■ **READING PASSAGE**:
22673 Implementing a Scanning System to Report H1N1 Vaccine Doses Administrated to the North Dakota Immunization Information System

Monday, April 19, 2010: 2:05 PM
International Ballroom North
Keith LoMurray, BA, in, Sociology , North Dakota Immunization Information System Coordinator, North Dakota Department of Health

Background: In October 2009 novel H1N1 influenza vaccine became available for states to order.  The North Dakota Department of Health (NDDoH) required providers to report all doses of H1N1 vaccine administered to the North Dakota Immunization Information System (NDIIS) within seven days of administration.

Setting: Approximately 290 providers in healthcare setting received H1N1 vaccine in North Dakota.  Over 200 vaccine providers reported doses administered to the NDIIS.

Population: Health care providers administering H1N1 vaccine in North Dakota.

Project Description: To provide an alternative to manual data entry for providers, the NDDoH implemented a scanning system to receive H1N1 vaccination information during the 2009-2010 flu season. NDDoH contracted with a scanning software vendor to create a scanning system to facilitate reporting of H1N1 vaccine. Vaccine providers downloaded a software program from the internet then scanned the vaccine administration records at their facility. The immunization information was transmitted to the NDDoH where validators corrected errors before the information was loaded into the NDIIS. 

Results/Lessons Learned: Early data quality procedures resulted in only 40% of records being successfully loaded into NDIIS on the first attempt. The validation procedures were changed to catch more errors and the NDIIS loader program was reprogrammed to only require name, birth date, dose date, and lot number. After three weeks of changes in data quality procedures, 55% to 75% of records were able to be loaded on the first try.  The multiple levels of validation resulted in many H1N1 vaccine records not being entered into the NDIIS in a timely manner, which caused a lack of knowledge about coverage and inventory throughout the state. Using a scanning software decreased data quality in the NDIIS compared to manual data entry and required much more verification by the NDDoH than manual data entry. Many providers gave up scanning immunization records and chose manual data entry to ensure data quality and timeliness.

■ **DATA**:
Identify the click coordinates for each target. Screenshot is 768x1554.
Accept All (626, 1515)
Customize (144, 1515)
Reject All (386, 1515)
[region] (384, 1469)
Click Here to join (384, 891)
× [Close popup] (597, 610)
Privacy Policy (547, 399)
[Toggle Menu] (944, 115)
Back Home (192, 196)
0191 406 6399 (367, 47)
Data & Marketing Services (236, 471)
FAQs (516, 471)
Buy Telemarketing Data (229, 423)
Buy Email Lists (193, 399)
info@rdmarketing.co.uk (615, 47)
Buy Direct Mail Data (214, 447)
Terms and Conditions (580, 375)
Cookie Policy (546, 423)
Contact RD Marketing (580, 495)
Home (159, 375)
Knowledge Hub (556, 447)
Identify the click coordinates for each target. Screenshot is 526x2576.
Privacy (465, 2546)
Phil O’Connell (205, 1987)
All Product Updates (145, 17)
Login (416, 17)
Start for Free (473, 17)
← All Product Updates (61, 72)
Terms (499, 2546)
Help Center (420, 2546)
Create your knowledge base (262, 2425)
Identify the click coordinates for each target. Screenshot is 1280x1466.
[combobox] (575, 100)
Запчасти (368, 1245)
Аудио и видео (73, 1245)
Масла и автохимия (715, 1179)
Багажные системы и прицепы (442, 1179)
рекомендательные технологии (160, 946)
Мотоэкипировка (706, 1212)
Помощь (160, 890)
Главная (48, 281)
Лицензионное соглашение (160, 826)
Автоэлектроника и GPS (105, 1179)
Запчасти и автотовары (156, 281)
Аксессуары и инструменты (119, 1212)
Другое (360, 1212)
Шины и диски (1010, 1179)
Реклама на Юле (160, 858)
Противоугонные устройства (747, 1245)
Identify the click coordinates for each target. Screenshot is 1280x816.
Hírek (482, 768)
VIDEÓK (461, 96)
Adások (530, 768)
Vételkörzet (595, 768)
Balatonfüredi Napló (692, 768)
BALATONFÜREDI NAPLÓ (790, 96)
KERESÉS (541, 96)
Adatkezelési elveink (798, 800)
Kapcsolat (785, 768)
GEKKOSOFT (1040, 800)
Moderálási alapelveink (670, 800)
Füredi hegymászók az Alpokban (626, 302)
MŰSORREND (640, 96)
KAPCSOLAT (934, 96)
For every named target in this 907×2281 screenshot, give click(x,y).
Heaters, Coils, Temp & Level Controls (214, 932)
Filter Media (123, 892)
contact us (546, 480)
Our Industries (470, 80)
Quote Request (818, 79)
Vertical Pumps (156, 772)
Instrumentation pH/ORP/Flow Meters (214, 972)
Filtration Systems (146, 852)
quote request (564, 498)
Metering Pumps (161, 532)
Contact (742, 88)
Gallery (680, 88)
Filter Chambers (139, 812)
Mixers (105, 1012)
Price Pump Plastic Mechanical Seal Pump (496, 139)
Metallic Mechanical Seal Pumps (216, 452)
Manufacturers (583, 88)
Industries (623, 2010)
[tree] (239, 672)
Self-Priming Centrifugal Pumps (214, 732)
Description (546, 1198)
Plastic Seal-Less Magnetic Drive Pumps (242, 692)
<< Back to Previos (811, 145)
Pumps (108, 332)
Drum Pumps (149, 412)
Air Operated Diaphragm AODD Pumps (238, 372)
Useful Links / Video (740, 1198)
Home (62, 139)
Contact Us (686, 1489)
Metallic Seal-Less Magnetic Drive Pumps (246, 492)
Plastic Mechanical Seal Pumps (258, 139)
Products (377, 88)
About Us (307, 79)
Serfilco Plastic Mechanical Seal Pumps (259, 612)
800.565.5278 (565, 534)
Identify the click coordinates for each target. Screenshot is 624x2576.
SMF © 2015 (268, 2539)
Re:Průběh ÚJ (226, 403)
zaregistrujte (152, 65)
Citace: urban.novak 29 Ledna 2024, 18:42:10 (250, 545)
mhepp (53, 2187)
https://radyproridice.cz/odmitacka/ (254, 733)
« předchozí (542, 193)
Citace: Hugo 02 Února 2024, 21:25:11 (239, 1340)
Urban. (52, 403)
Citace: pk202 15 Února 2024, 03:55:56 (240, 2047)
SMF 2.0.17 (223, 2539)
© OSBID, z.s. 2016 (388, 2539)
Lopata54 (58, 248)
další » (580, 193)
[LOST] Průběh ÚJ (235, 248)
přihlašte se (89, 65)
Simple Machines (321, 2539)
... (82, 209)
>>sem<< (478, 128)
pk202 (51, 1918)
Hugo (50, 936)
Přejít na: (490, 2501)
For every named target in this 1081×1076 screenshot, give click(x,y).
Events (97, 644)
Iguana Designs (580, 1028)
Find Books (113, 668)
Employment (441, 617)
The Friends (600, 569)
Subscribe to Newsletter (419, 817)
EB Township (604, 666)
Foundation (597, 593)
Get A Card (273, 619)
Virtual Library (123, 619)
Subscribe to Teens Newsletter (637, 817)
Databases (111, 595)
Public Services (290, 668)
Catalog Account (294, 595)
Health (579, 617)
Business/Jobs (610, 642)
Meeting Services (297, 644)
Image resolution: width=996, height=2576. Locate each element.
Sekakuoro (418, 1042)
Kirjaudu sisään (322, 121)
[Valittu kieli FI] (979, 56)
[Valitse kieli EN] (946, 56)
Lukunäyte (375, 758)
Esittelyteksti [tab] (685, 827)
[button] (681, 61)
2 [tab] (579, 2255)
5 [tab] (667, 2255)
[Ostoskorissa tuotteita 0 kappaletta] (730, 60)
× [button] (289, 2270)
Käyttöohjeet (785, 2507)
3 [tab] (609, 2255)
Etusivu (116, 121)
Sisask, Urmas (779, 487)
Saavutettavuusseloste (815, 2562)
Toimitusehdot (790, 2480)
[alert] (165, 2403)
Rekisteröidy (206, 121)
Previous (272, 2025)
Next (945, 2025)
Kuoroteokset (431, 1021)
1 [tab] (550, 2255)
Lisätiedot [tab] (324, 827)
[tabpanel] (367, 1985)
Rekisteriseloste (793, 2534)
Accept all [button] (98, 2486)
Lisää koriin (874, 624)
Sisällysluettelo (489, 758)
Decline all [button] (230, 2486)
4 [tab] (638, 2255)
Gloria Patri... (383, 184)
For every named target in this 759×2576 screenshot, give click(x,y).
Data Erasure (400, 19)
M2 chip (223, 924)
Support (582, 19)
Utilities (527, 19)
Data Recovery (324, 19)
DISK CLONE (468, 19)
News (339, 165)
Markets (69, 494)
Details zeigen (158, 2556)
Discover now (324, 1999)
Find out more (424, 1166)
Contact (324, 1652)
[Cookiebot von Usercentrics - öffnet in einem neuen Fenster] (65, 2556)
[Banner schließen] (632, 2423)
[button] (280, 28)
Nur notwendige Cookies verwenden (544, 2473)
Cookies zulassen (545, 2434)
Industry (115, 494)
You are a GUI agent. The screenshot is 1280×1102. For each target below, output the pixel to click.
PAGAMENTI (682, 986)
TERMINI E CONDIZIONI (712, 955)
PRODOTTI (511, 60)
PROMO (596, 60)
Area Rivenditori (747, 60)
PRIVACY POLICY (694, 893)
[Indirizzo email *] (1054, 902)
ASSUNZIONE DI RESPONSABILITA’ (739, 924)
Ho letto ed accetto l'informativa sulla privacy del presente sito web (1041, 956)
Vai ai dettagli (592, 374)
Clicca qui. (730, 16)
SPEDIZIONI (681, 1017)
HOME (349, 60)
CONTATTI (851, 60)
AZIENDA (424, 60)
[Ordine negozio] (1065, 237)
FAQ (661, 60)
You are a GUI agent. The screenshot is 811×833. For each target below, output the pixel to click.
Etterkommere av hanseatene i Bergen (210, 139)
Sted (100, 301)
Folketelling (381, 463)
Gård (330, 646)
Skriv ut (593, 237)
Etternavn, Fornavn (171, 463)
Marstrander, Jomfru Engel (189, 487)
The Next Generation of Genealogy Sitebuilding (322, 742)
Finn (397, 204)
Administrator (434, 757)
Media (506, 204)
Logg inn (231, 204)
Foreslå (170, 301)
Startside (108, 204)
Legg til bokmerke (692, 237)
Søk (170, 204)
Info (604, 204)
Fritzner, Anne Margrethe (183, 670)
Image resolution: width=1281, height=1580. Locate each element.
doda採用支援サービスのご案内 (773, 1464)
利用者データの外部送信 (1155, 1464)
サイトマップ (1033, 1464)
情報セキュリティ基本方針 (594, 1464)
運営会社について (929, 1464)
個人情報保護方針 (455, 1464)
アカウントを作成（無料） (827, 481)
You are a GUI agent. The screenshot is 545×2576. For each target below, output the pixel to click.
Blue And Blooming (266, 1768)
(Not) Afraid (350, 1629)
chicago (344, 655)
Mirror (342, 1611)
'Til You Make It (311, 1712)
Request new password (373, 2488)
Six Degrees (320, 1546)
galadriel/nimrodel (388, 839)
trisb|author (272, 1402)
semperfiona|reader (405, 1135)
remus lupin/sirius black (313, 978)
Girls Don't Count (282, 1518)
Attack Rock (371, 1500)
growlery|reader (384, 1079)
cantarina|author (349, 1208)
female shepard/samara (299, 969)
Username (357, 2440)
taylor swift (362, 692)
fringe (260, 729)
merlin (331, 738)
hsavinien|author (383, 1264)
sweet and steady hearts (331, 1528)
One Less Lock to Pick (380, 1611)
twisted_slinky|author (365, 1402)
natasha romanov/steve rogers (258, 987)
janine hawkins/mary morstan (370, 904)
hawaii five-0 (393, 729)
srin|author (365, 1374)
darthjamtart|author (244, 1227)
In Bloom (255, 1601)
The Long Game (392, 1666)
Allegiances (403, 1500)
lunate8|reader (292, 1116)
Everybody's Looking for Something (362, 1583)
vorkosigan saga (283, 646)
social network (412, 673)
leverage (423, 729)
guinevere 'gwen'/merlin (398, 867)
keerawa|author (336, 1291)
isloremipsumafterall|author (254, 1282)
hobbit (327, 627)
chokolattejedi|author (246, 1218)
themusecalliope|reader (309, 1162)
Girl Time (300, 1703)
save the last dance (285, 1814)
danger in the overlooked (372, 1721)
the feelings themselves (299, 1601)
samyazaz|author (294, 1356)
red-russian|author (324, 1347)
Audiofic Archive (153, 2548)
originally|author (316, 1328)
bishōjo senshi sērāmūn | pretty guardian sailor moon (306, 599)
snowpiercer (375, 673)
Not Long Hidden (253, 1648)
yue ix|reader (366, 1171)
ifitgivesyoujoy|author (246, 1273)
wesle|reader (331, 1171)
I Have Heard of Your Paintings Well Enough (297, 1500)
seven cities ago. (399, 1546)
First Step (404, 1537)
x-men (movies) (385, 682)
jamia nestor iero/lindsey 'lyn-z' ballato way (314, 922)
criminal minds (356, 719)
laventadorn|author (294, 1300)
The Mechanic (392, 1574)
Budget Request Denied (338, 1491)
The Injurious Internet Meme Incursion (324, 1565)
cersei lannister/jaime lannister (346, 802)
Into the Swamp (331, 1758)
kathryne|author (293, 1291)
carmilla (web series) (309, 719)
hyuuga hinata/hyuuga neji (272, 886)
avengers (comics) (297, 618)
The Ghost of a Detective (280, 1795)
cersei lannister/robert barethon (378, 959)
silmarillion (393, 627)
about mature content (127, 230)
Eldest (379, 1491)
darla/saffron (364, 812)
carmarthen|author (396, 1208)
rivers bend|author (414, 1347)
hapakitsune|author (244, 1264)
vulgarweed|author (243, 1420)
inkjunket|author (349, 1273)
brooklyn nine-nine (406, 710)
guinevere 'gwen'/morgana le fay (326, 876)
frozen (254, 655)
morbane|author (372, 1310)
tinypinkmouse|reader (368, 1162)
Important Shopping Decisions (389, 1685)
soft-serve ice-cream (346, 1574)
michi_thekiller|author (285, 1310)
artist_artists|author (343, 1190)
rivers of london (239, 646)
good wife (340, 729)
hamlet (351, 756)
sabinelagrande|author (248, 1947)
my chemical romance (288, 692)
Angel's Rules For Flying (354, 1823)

■ **ASSIGNMENT**:
In the abstract about the North Dakota H1N1 scanning system, which fields did the reprogrammed NDIIS loader program require?

■ **TASK OUTPUT**:
Name, birth date, dose date, and lot number.